High-resolution phylogenetic analysis of C3 revealed multiple distinct subclades, one of which contained all 6 IHO-1 pig isolates from North Carolina (Figure 2). The pairwise SNP distance among IHO pig isolates from IHO-1 ranged from 0–43 SNPs. Thus, we used 43 SNPs as the threshold to identify putative transmission clusters and found that 19 isolates fell into 2 distinct putative transmission clusters (Figure 2). The minimum pairwise SNP distance between IHO pig and human isolates within putative transmission clusters ranged from 12–34 SNPs.
Almost all (94.7%) transmission cluster isolates were classified as MDRSA (Figure 2). Among 19 putative transmission cluster isolates, 14 were recovered from IHO workers, all of which were classified as MDRSA. Among IHO worker isolates, 2 differed from an IHO pig isolate by only 12 SNPs. An IHO worker isolate that was associated with a recent SSTI differed from an IHO pig isolate by only 20 SNPs (Figure 2). One transmission cluster isolate was from an adult community resident with no known exposure to livestock; this isolate also was classified as MDRSA (Figure 2). The minimum SNP distance between this isolate and the closest IHO pig isolate was 25 SNPs and it was 22 SNPs from the closest IHO worker isolate. Among 3 isolates from minors, 2 were identical (0 SNP differences) to an isolate from an IHO worker in the same household (Figure 2); 1 of the isolates from a minor was collected at the same sampling time as the IHO worker isolate. Among C3 isolates, we noted genetic determinants conferring resistance to tetracyclines, including tet(K), tet(L), tet(T); macrolides, including erm(A), erm(C); lincosamides, including lnu(A); aminoglycosides, aac6’-aph2”, spc, and aadD; and streptogramins, including vga(A)LC (Figure 2).
We noted abundant genetic determinants conferring resistance to several antimicrobial classes among C3 isolates, including tetracyclines in 50% (25/50), macrolides in 56% (28/50), and aminoglycosides in 62% (31/50) of C3 isolates (Figure 2; Appendix Table 4). Among LA-SA CC9 clades, 50% (25/50) of C3 isolates were uniquely enriched for erm(A) genes, 16% (8/50) for vga(A)LC, 42% (21/50) for lnu(A), and 54% (27/50) for spc (Figure 1; Appendix Table 4). The mecA gene was absent from C3 but common among C1 and C2 isolates.

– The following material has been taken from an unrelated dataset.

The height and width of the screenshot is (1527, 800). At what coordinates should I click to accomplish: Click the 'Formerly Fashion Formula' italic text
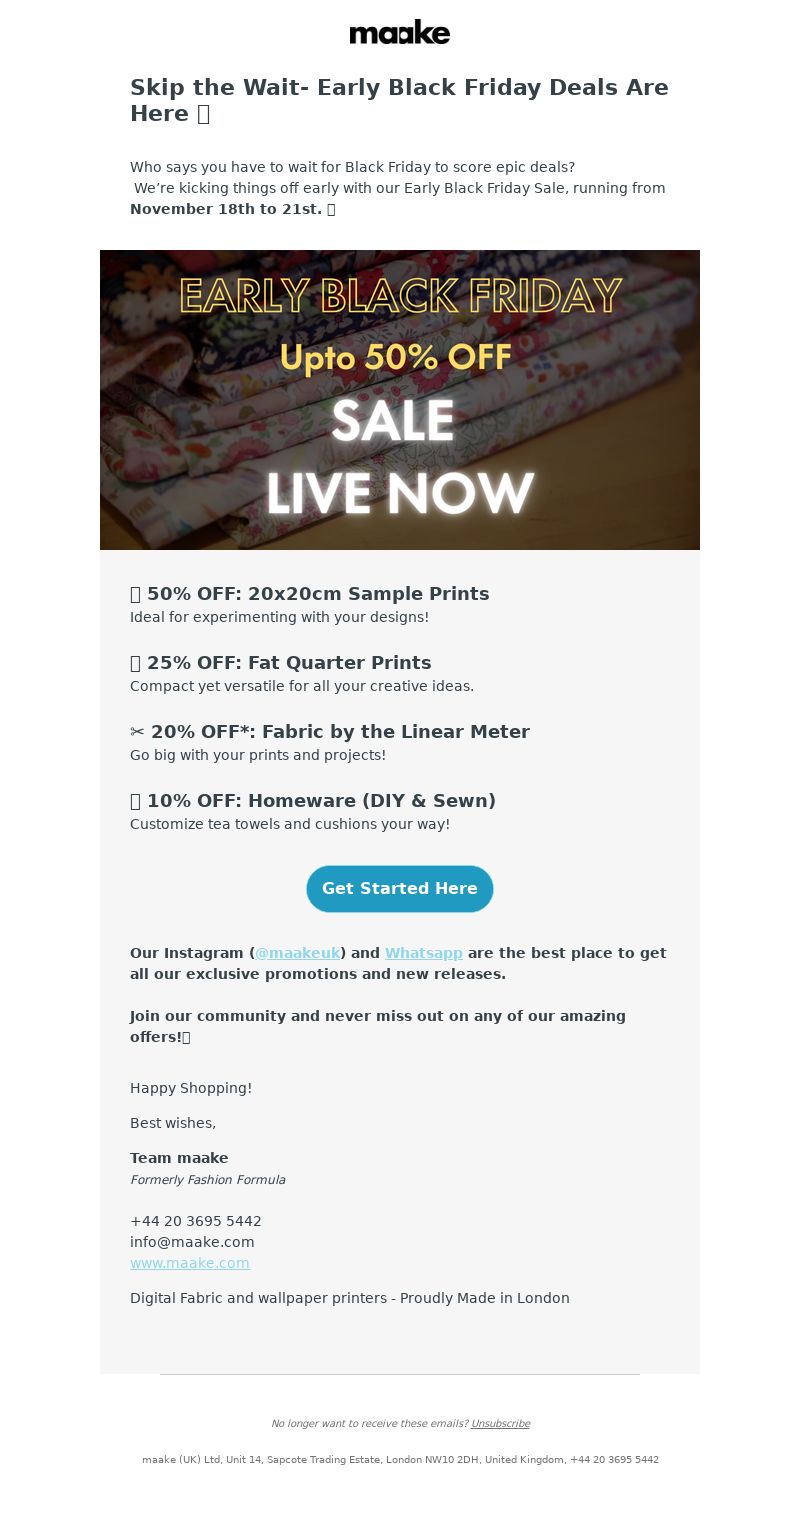pos(208,1180)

Our WGS analysis suggests that the clonal expansion of LA-SA CC9 in North Carolina is distinct from that in Asia and Europe and that LA-SA CC9 from IHO pigs and humans in high-density pig-producing counties of North Carolina come from a common pool. Considering the high degree of phylogenetic relatedness among intermingled IHO pig and human isolates in putative transmission clusters, the results of this study support potential transmission of antimicrobial-resistant LA-SA CC9 between IHO pigs and humans in the United States.
Our results also provide evidence of household-level transmission of LA-SA CC9 between IHO workers and minors and suggest that potential LA-SA CC9 transmission is not limited to the occupational setting. Dissemination of LA-SA CC9 into the general human population represents a public health concern for 2 reasons. Globally, communities include a higher proportion of children, the elderly, and probably immunocompromised persons, who are at higher risk of developing invasive staphylococcal infections, compared with IHO workers who are predominantly healthy adults of working age. Our analysis revealed an 11-year-old child and an IHO worker residing in the same household who were carrying identical LA-SA CC9 isolates (0 SNP differences) at the same sampling time, which provides strong evidence of household transmission of LA-SA CC9 between IHO workers and their children. Second, clinical implications might arise regarding treatment regimens for LA-MDRSA CC9 colonization and infection. Most (63.3%; 31/49) LA-SA CC9 isolates from North Carolina were multidrug-resistant and carried multiple genes conferring resistance to antimicrobial drug classes critical for human medicine (23). Of note, the single LA-SA CC9 isolate from an IHO worker who reported a recent SSTI belonged to a putative transmission cluster, displayed an MDRSA phenotype, and previously was reported to display a high degree of pathogenicity compared with a hypervirulent community-associated MRSA strain, USA300 (GenBank accession no. CP000255), in a mouse model of SSTI (24).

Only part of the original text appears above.